BEGIN

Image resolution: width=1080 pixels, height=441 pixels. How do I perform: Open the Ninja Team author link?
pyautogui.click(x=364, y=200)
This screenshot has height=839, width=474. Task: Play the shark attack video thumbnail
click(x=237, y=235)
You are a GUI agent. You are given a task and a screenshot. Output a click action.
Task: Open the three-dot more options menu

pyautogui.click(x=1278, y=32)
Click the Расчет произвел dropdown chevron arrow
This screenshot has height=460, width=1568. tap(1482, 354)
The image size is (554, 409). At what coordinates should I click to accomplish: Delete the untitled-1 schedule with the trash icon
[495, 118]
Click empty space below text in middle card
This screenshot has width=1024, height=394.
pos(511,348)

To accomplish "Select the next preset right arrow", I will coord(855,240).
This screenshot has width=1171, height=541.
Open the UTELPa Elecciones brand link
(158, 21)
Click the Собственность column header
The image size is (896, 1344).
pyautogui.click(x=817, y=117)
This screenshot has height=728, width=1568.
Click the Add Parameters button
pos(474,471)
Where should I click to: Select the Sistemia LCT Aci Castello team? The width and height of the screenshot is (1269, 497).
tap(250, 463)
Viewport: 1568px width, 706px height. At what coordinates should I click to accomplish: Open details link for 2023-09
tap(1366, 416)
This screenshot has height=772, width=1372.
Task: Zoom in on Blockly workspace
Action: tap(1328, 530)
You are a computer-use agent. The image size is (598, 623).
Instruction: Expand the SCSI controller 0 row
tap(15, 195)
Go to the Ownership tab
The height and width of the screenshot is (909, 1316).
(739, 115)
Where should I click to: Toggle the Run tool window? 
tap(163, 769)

END

TASK BRIEF:
Which lines run from the one containing "Open the UTELPa Elecciones brand link" through the end of the material? Output them exactly.

EXERCISE RESULT:
Open the UTELPa Elecciones brand link
(158, 21)
Click the Собственность column header
The image size is (896, 1344).
pyautogui.click(x=817, y=117)
This screenshot has height=728, width=1568.
Click the Add Parameters button
pos(474,471)
Where should I click to: Select the Sistemia LCT Aci Castello team? The width and height of the screenshot is (1269, 497).
tap(250, 463)
Viewport: 1568px width, 706px height. At what coordinates should I click to accomplish: Open details link for 2023-09
tap(1366, 416)
This screenshot has height=772, width=1372.
Task: Zoom in on Blockly workspace
Action: tap(1328, 530)
You are a computer-use agent. The image size is (598, 623).
Instruction: Expand the SCSI controller 0 row
tap(15, 195)
Go to the Ownership tab
The height and width of the screenshot is (909, 1316).
(739, 115)
Where should I click to: Toggle the Run tool window? 
tap(163, 769)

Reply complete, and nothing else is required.